He patted the seat behind him.

She said, “I really appreciate this. You’re going to a lot of trouble for me.”

“Not that much trouble.”

“Well, the thing is, if there’s anything I can do—”

“You could kick in ten or twenty bucks for gas. But if you’re short on dough, don’t worry about it.”

“No, that’s easy. And if there’s anything else—”

“You pay for gas and breakfast’s on me. But not until we’re on the other side of the Ohio River. There’s a good place in Covington. Can you hold out until then?”

“Sure. But what I meant—”

He turned to look at her, his eyes invisible behind the glasses.

“Just if there was, you know, anything else you wanted. It’d be okay.”

“Oh,” he said.

“I just—”

“Thing is,” he said, “I’m not really into girls these days.”

“Oh.”

“Girls, women. Or guys either. I’m just, you know, keeping it real simple these days.”

“Me too,” she said. “Real simple.”

She paid for their breakfast in Covington — eggs and grits and link sausage, and coffee that had stayed too long on the hot plate.

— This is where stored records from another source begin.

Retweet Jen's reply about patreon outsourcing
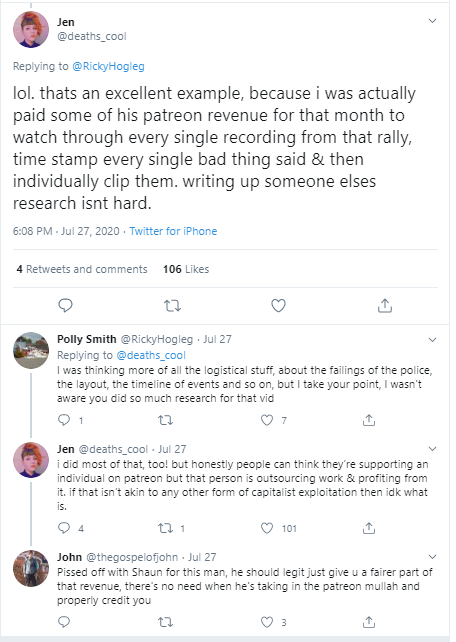The image size is (456, 642). [165, 528]

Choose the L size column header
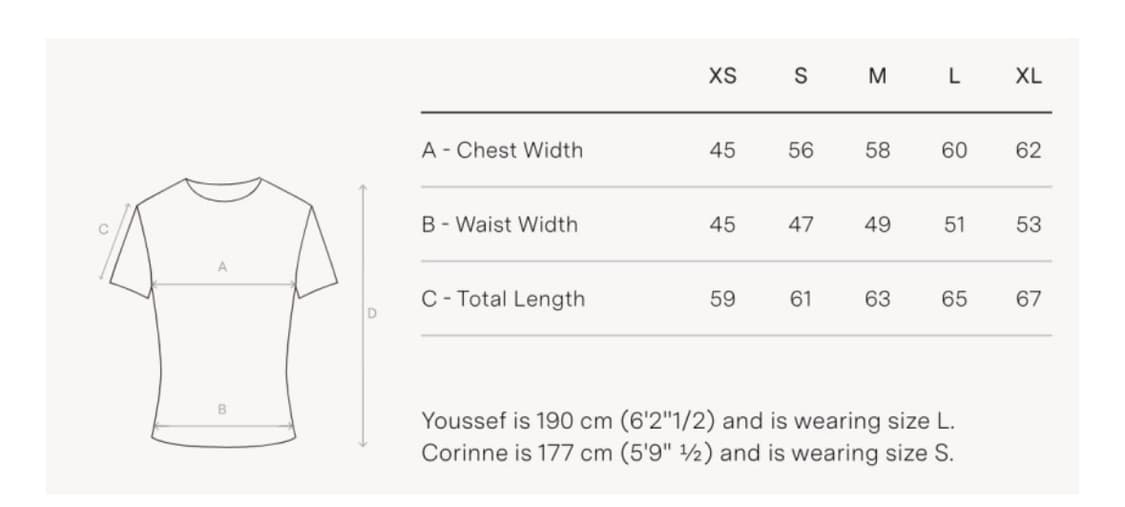coord(954,76)
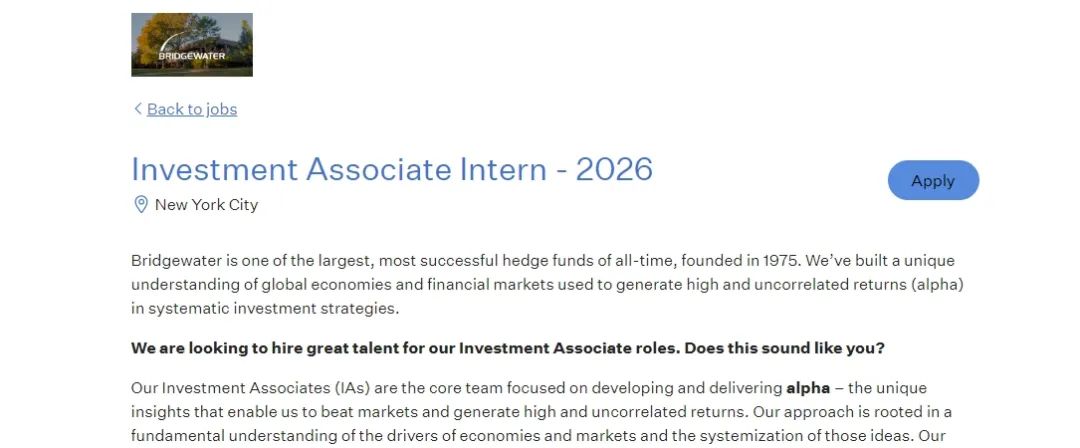The width and height of the screenshot is (1080, 448).
Task: Click the word "Bridgewater" starting the description
Action: pyautogui.click(x=176, y=261)
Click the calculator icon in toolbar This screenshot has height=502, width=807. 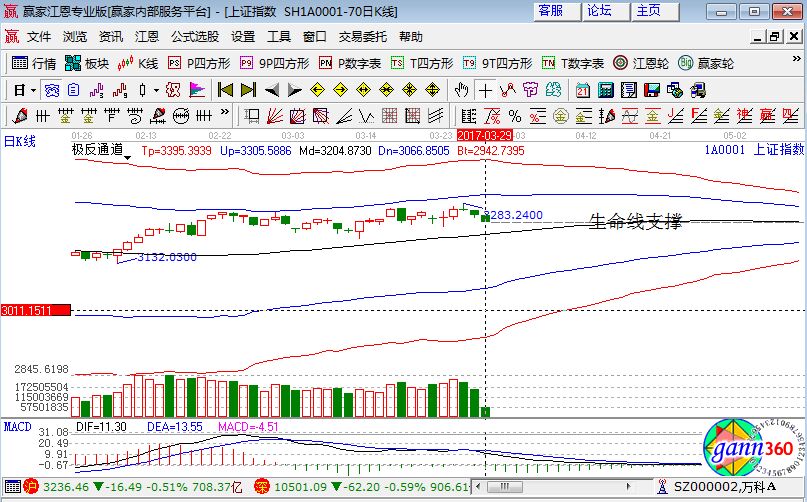pyautogui.click(x=606, y=90)
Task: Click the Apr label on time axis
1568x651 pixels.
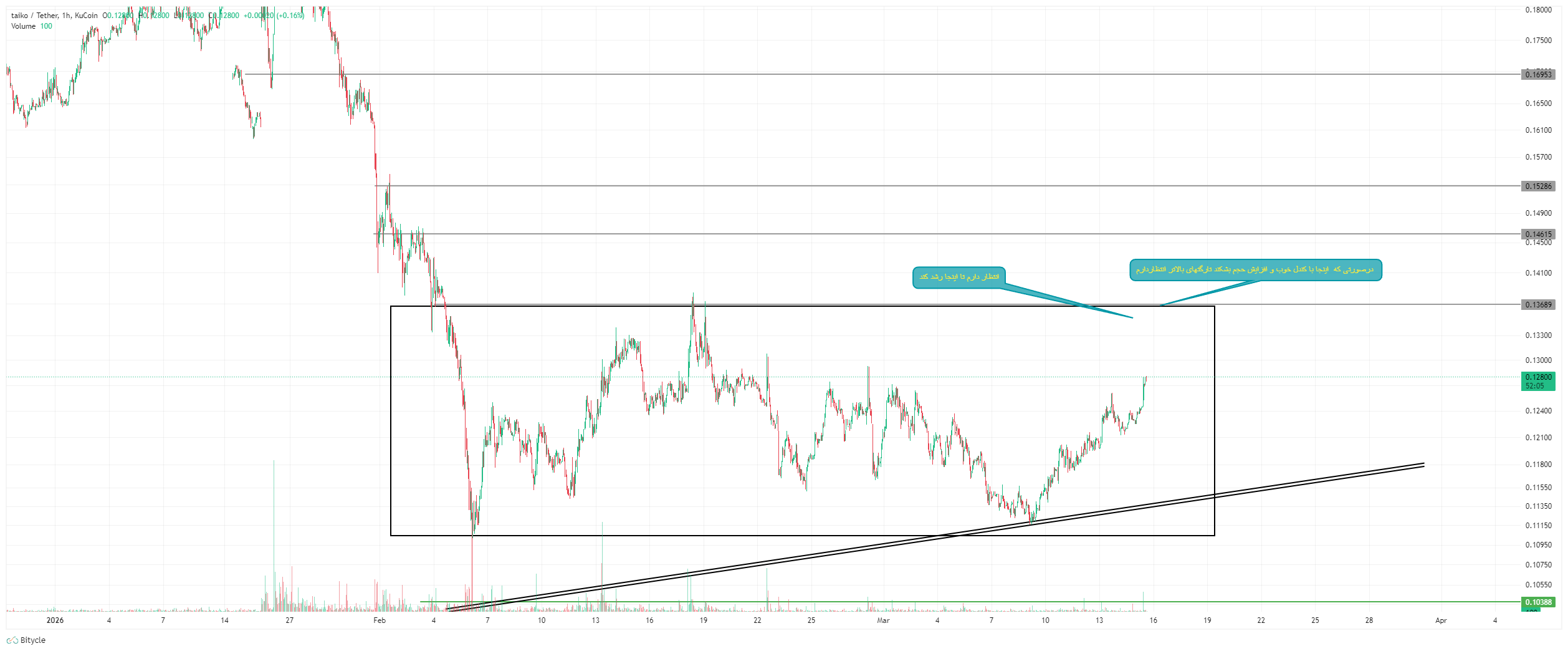Action: pyautogui.click(x=1441, y=620)
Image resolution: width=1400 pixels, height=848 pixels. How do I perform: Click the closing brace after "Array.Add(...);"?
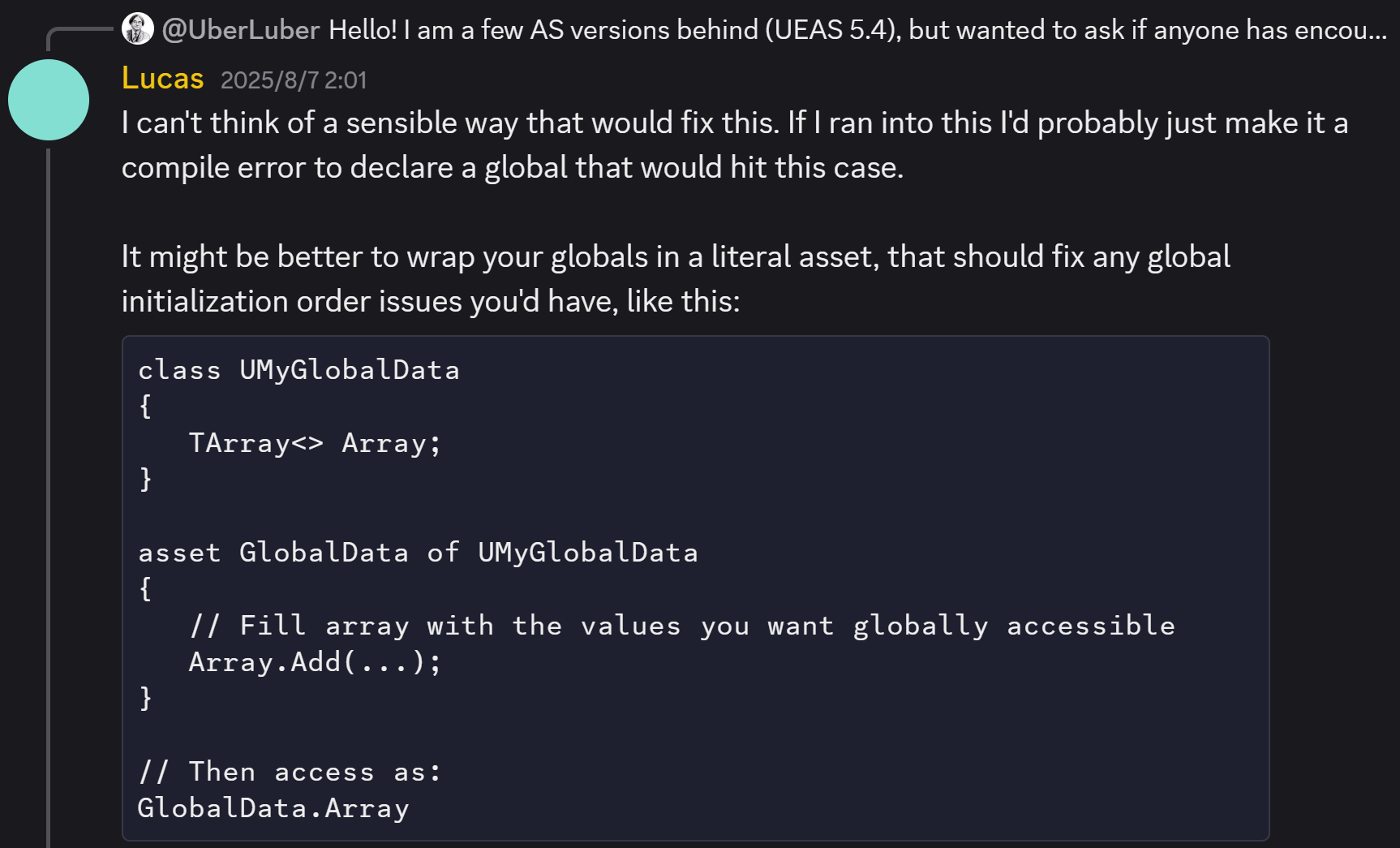click(x=146, y=698)
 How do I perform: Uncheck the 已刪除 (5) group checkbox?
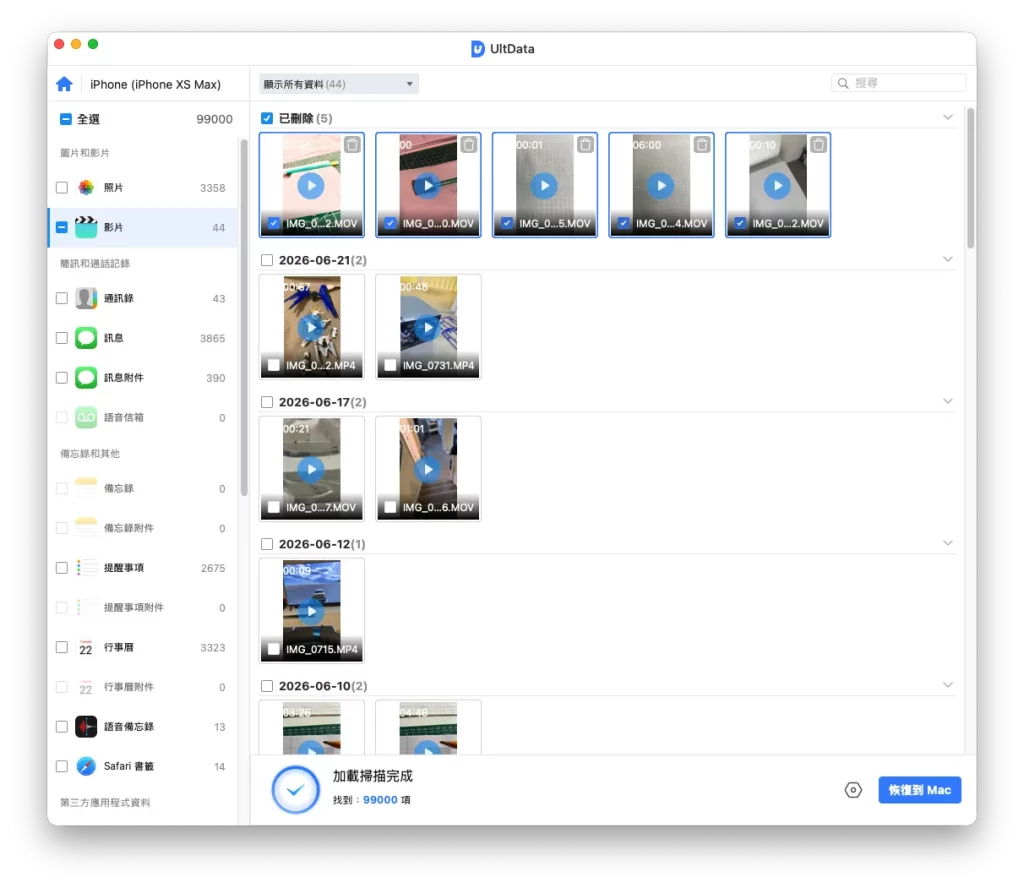coord(266,118)
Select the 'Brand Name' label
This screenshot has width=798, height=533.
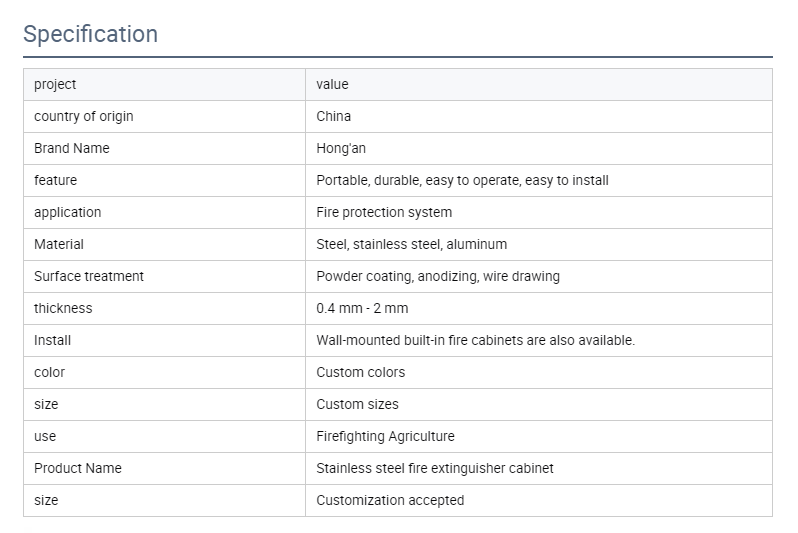pyautogui.click(x=71, y=148)
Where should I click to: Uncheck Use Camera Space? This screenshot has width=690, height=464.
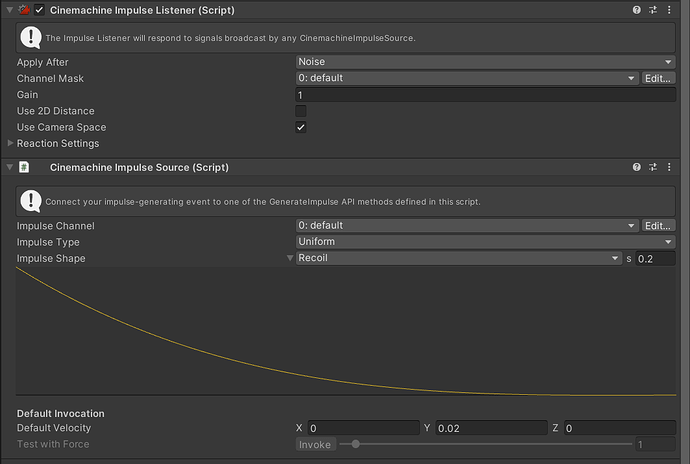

She gave him twenty dollars for gas, and he took it only after she’d assured him that she was okay for cash. When he dropped her at a Louisville hotel, she still hadn’t told him her name, or learned his.

She dismounted, then remembered the dirty clothes in the saddlebag. He waved a hand dismissively, said he’d toss them once he’d crossed another state line. She wanted to say something, but all she could think of was “Thank you.”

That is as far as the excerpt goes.